begin

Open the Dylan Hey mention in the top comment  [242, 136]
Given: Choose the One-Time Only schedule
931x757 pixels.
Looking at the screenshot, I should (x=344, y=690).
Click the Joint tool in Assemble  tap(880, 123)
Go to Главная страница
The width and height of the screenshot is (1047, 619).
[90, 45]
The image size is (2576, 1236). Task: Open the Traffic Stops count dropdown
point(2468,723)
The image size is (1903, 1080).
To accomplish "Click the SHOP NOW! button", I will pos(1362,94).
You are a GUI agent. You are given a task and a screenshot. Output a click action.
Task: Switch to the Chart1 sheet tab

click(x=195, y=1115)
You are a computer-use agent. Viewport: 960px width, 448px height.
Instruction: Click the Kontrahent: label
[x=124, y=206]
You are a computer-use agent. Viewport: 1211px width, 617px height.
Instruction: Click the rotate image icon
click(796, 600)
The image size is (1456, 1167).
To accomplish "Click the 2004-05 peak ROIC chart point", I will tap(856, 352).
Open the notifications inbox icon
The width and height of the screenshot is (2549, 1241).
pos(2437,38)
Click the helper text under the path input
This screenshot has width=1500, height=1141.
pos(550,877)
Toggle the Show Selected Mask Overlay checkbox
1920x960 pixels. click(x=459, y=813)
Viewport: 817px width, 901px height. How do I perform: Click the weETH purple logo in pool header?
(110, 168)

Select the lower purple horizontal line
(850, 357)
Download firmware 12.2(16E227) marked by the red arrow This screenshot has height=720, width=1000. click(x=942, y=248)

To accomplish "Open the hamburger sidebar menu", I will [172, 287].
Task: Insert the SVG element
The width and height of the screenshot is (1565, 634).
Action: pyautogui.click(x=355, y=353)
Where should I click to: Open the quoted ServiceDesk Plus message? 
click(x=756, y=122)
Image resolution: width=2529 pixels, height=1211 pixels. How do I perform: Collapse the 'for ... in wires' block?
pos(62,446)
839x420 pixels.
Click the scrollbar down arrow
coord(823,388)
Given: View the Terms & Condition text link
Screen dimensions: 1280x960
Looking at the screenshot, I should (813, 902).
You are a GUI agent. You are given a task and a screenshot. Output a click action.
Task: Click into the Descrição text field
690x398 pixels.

end

# TASK OBJECTIVE
Can you duplicate the lines above, starting at the line that contains "Given: Choose the One-Time Only schedule" and ending at the line that contains "point(2468,723)"?

# REPLY TO THE EXERCISE
Given: Choose the One-Time Only schedule
931x757 pixels.
Looking at the screenshot, I should (x=344, y=690).
Click the Joint tool in Assemble  tap(880, 123)
Go to Главная страница
The width and height of the screenshot is (1047, 619).
[90, 45]
The image size is (2576, 1236). Task: Open the Traffic Stops count dropdown
point(2468,723)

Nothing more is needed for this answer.